- [Problem to work on]
For the data below, give again exactly the lines from the one containing "The image size is (695, 546)." through the one containing "Refresh data with the 最新 icon", both ends included, and no others.

- [Material for the task]
----
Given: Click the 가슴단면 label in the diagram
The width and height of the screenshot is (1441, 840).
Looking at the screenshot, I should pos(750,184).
----
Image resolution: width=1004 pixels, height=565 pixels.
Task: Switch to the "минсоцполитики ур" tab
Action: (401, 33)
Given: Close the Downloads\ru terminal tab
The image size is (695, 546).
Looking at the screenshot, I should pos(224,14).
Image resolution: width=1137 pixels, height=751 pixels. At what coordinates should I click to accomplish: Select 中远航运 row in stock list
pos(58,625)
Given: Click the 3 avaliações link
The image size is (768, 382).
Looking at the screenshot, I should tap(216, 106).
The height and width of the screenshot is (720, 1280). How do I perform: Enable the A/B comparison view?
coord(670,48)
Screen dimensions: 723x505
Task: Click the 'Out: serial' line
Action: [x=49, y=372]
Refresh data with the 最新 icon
----
- [Output of the task]
The image size is (695, 546).
Looking at the screenshot, I should pos(224,14).
Image resolution: width=1137 pixels, height=751 pixels. At what coordinates should I click to accomplish: Select 中远航运 row in stock list
pos(58,625)
Given: Click the 3 avaliações link
The image size is (768, 382).
Looking at the screenshot, I should tap(216, 106).
The height and width of the screenshot is (720, 1280). How do I perform: Enable the A/B comparison view?
coord(670,48)
Screen dimensions: 723x505
Task: Click the 'Out: serial' line
Action: [x=49, y=372]
Refresh data with the 最新 icon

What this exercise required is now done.